2008 Background: The biology and genetics of ependymomas remain poorly understood. As opposed to other pediatric tumors, few recurrent chromosomal abnormalities or relevant pathways have been identified. Method: In order to gain new insight into the molecular mechanisms involved in ependymoma progression, we performed BAC array-based comparative genomic hybridization (aCGH) in a series of 59 tumors at diagnosis and at relapse (42 posterior fossa and 17 supratentorial). Specific chromosomal imbalances were confirmed by FISH. Expression of candidate genes was evaluated by RT-PCR and immunohistochemistry. Results: As compared to CGH (Cancer Genet Cytogenet 2002), aCGH detected more abnormalities since 18/33 samples at diagnosis and 22/26 at recurrence showed chromosomal imbalances. Three distinct patterns were observed : no imbalance (15 at diagnosis, 4 at relapse), large and numerous imbalances (7 at diagnosis, 12 at relapse) and small and rare imbalances (11 at diagnosis, 10 at relapse). At diagnosis, absence of chromosomal imbalance was correlated with young age (p=0.034) and shorter progression-free survival (p=0.014). At relapse, patients with large and numerous imbalances had a shorter survival (p=0.026). Specific chromosomal imbalances were significantly more frequent at recurrence: 9 qter gain (54% vs 21%), 1q gain (12% vs 0%) and 6q loss (27% vs 6%). Samples were available both at diagnosis and relapse for 16 patients. Whole genome changes were towards increase of genomic abnormalities (n=10) but also simplification (n=6), the former being associated with a higher risk of death from disease (Fisher exact, p=0.03).
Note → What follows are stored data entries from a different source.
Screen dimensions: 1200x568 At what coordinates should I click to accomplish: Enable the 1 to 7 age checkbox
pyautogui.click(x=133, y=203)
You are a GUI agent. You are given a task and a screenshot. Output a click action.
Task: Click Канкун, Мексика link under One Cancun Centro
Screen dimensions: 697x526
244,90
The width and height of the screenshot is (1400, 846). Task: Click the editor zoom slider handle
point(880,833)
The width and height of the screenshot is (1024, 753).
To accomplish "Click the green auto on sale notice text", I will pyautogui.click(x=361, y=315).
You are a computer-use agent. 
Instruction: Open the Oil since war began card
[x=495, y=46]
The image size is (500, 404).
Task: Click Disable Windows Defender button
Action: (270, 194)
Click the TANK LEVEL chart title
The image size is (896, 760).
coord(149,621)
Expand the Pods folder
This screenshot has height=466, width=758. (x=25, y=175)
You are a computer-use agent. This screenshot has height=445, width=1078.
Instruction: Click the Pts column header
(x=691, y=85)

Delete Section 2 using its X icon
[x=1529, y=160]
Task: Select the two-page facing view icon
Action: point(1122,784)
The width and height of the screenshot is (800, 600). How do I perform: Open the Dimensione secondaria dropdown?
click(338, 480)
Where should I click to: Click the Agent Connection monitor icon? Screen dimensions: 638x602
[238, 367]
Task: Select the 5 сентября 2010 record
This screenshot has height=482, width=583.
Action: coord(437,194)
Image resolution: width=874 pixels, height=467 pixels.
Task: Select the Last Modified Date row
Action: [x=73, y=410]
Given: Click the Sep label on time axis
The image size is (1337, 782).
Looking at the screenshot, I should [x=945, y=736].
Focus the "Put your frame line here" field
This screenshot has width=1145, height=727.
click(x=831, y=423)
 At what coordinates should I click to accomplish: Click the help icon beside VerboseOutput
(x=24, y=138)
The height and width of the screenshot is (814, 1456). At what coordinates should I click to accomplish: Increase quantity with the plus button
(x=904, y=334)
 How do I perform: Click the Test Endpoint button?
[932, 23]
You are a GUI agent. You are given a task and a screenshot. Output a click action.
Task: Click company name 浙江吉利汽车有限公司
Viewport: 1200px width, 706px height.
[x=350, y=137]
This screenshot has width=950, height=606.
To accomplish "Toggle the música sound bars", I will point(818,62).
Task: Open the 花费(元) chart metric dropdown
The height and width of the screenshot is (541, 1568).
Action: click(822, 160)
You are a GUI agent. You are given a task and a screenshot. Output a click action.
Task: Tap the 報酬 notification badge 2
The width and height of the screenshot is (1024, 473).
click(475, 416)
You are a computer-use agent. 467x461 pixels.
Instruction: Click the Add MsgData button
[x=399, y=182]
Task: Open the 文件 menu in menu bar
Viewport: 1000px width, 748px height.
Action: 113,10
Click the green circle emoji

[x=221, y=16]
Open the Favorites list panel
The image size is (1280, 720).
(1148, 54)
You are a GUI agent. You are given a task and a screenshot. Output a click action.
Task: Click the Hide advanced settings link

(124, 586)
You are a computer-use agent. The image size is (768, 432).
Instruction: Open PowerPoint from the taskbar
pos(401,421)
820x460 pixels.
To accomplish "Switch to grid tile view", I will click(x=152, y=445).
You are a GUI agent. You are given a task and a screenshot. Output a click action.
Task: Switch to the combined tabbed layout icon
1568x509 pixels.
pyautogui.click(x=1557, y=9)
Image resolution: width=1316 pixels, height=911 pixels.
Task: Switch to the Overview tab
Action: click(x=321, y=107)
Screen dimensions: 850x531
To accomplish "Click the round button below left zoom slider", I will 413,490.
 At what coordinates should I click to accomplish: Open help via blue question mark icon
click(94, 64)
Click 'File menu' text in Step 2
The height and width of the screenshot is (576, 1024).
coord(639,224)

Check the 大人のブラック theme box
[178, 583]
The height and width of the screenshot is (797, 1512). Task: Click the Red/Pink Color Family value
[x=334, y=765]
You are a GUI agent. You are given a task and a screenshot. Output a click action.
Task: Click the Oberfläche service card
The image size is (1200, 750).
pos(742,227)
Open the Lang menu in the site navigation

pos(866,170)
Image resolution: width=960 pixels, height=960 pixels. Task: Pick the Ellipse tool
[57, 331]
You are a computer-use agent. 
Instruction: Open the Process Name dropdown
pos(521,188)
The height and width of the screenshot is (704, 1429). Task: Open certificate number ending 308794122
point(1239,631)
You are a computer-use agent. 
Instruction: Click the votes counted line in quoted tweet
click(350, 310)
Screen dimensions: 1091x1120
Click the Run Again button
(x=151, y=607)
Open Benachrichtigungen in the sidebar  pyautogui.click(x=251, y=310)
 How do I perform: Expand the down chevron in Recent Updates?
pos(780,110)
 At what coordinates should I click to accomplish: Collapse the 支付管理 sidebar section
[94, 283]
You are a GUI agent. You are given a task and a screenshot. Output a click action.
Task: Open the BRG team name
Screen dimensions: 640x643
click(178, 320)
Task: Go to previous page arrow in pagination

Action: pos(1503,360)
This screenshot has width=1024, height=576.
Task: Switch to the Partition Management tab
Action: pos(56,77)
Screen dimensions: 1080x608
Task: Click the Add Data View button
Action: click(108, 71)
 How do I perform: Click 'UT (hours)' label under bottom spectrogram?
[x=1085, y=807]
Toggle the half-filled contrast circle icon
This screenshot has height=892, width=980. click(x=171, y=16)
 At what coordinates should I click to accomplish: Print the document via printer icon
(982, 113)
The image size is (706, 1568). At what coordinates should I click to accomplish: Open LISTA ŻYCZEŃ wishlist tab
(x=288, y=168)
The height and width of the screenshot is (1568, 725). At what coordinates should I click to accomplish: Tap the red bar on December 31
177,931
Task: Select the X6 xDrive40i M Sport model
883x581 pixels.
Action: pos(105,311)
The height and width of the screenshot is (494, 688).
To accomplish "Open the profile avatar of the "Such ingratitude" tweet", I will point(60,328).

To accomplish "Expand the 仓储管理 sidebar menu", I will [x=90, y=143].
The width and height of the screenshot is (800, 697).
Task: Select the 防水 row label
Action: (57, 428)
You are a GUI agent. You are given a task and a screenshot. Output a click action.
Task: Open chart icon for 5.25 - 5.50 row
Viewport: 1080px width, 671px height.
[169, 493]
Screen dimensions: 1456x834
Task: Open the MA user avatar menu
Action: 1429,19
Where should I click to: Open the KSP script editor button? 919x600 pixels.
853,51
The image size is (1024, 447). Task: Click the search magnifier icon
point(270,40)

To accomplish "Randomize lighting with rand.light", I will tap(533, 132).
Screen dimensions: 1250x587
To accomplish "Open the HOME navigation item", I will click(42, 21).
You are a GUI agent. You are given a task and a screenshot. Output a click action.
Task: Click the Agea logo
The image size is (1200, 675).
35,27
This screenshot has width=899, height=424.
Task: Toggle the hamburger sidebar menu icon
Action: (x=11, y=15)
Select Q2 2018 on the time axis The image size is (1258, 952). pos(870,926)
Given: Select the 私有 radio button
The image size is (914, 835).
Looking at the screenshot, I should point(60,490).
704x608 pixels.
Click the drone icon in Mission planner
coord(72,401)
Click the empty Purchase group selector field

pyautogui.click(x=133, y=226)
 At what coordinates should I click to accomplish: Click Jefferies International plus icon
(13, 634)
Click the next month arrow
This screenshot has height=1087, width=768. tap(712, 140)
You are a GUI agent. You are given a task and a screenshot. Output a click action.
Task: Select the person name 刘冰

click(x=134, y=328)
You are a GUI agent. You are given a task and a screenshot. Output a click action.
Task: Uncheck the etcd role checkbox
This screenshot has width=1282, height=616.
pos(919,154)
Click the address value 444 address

A candidate gene strategy was focussed on the frequently gained 9qter locus. Significant overexpression compared to normal brain was identified for Tenascin-C (median 35 fold, max 220 fold, p<0.0001) and Notch1 (median 6 fold, max 45 fold, p<0.0001). Notch pathway analysis by RT-PCR revealed potential regulatory loops between JAG1/2 or DLL1/3 and Notch1/2. Conclusion: aCGH pattern may identify subgroups of ependymomas with respect to prognosis. Notch pathway and Tenascin-C are important regulatory genes in ependymoma progression and may represent interesting new targets for therapy. No significant financial relationships to disclose.